[Entries shown]

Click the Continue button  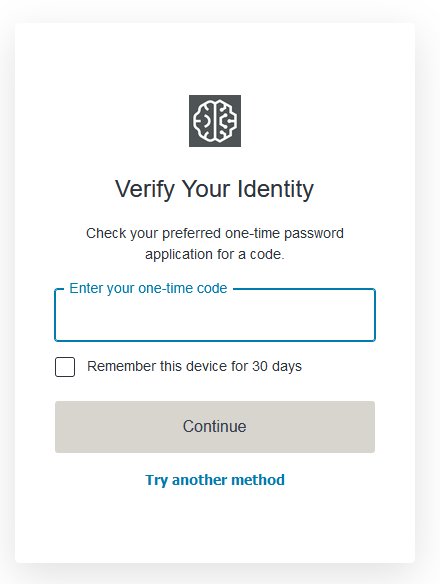(215, 427)
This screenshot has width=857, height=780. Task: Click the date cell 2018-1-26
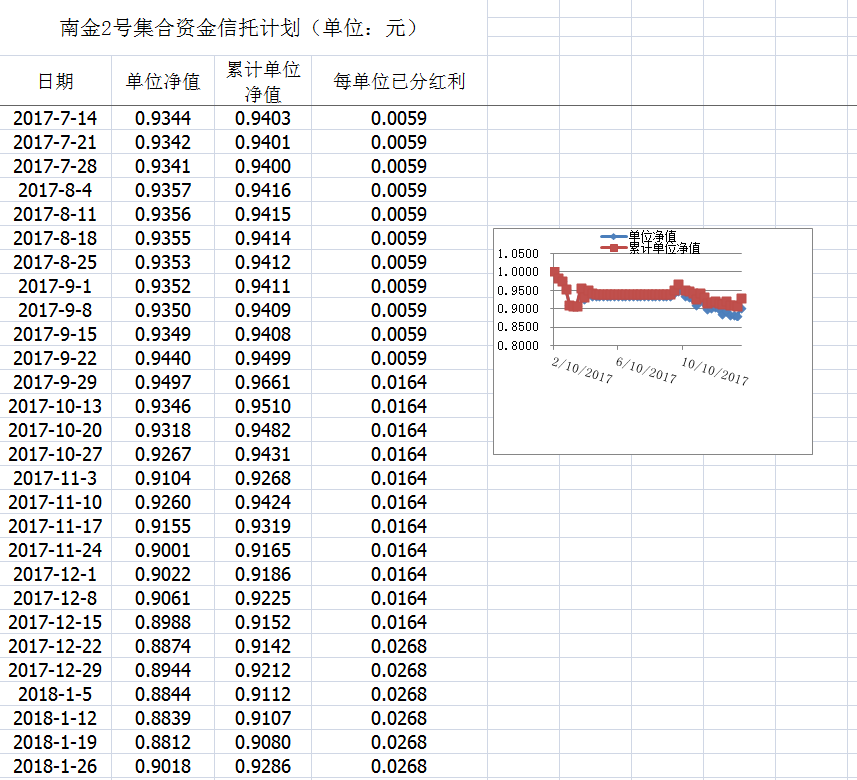tap(55, 766)
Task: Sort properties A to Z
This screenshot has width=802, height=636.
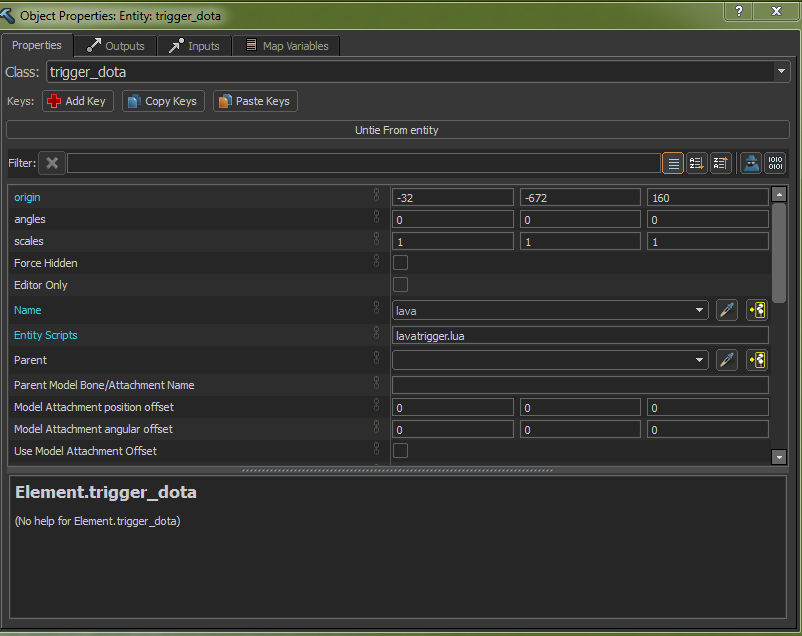Action: 696,163
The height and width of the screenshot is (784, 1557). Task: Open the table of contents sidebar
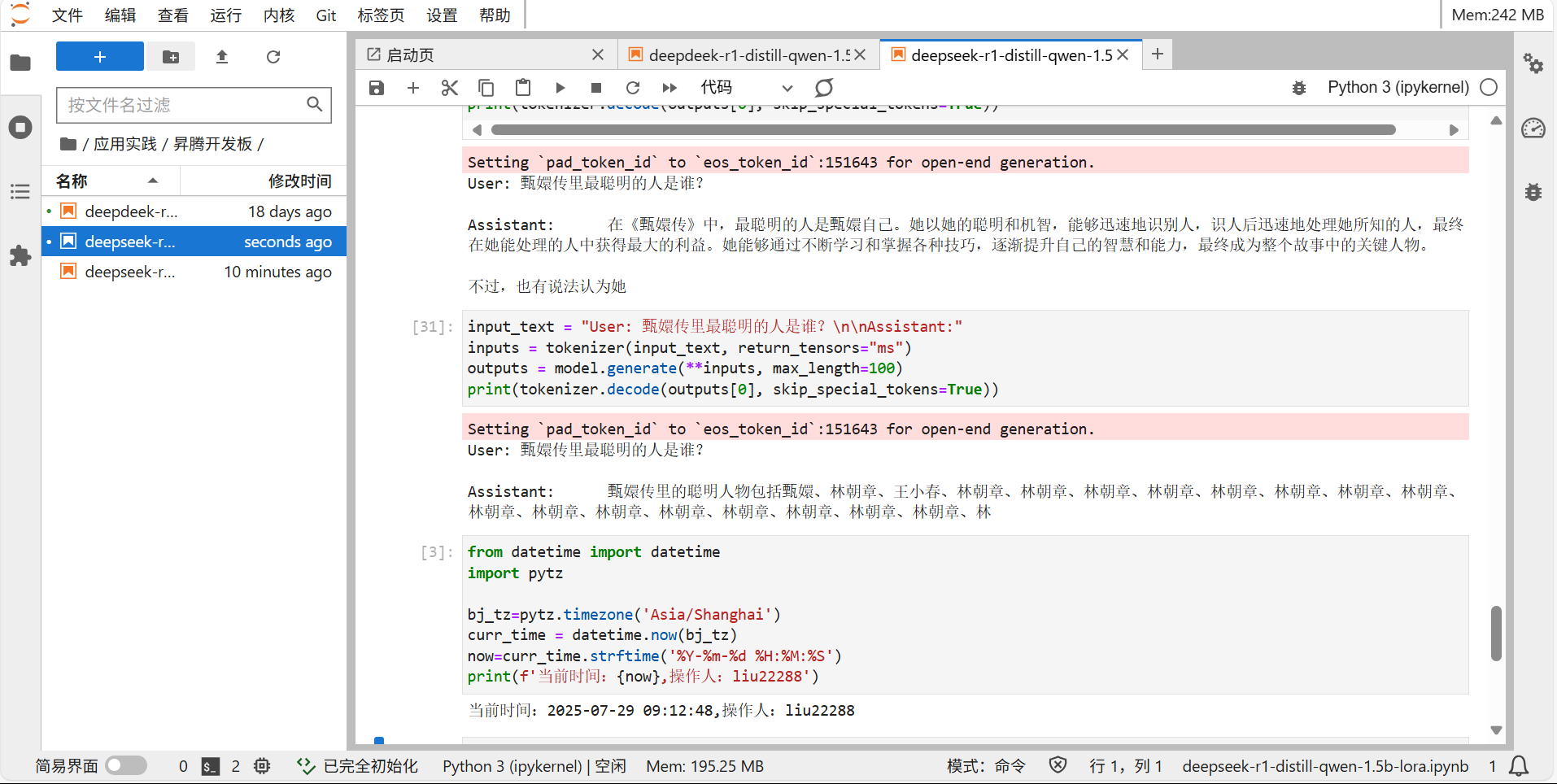coord(20,192)
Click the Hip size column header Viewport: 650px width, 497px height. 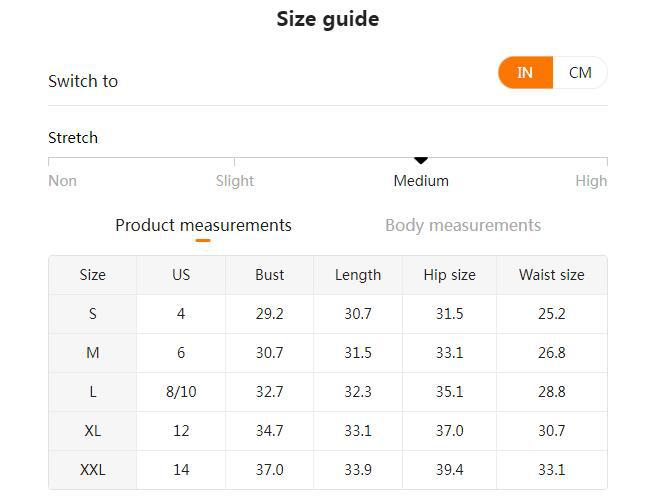pos(449,275)
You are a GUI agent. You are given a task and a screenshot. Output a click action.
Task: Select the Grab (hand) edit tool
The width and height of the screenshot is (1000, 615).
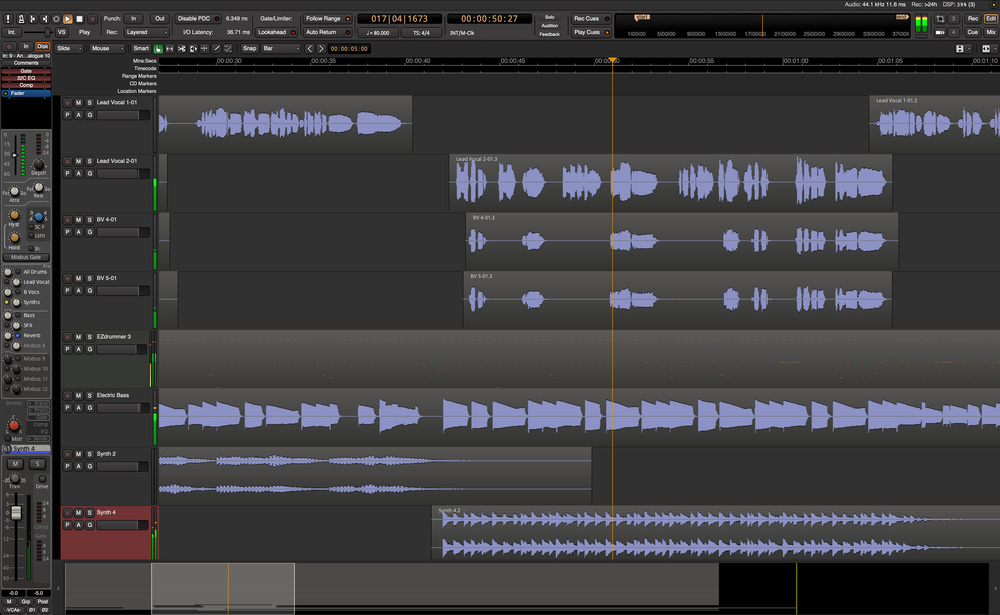tap(158, 48)
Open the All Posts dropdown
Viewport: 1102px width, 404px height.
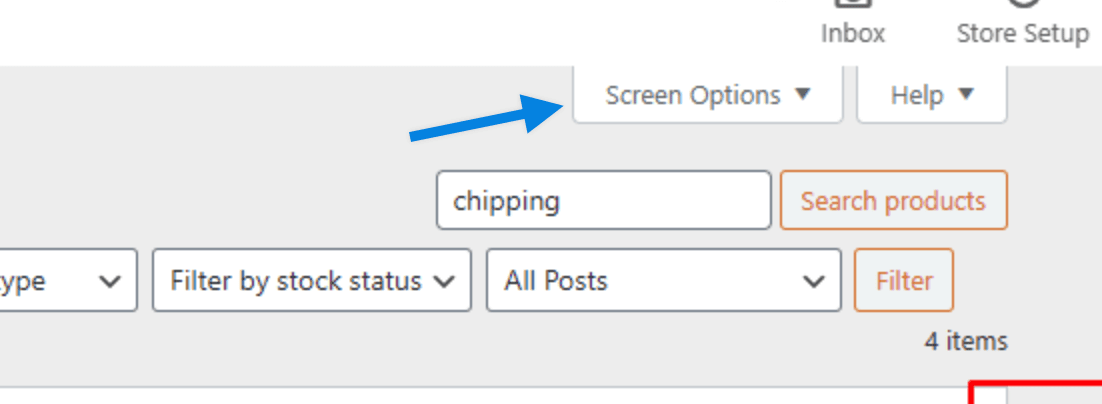pos(663,281)
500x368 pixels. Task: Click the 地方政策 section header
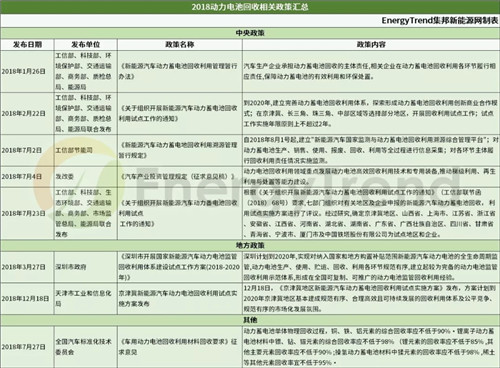click(250, 246)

[/Entries shown]

Description of the task: Reproduce exactly the part of the records above that begins at the line holding "Task: Select the Grab (hand) edit tool" and ends at the final line, both included, leaving out the pictures.

Completed task:
Task: Select the Grab (hand) edit tool
The width and height of the screenshot is (1000, 615).
tap(158, 48)
Open the All Posts dropdown
Viewport: 1102px width, 404px height.
pos(663,281)
500x368 pixels. Task: Click the 地方政策 section header
click(250, 246)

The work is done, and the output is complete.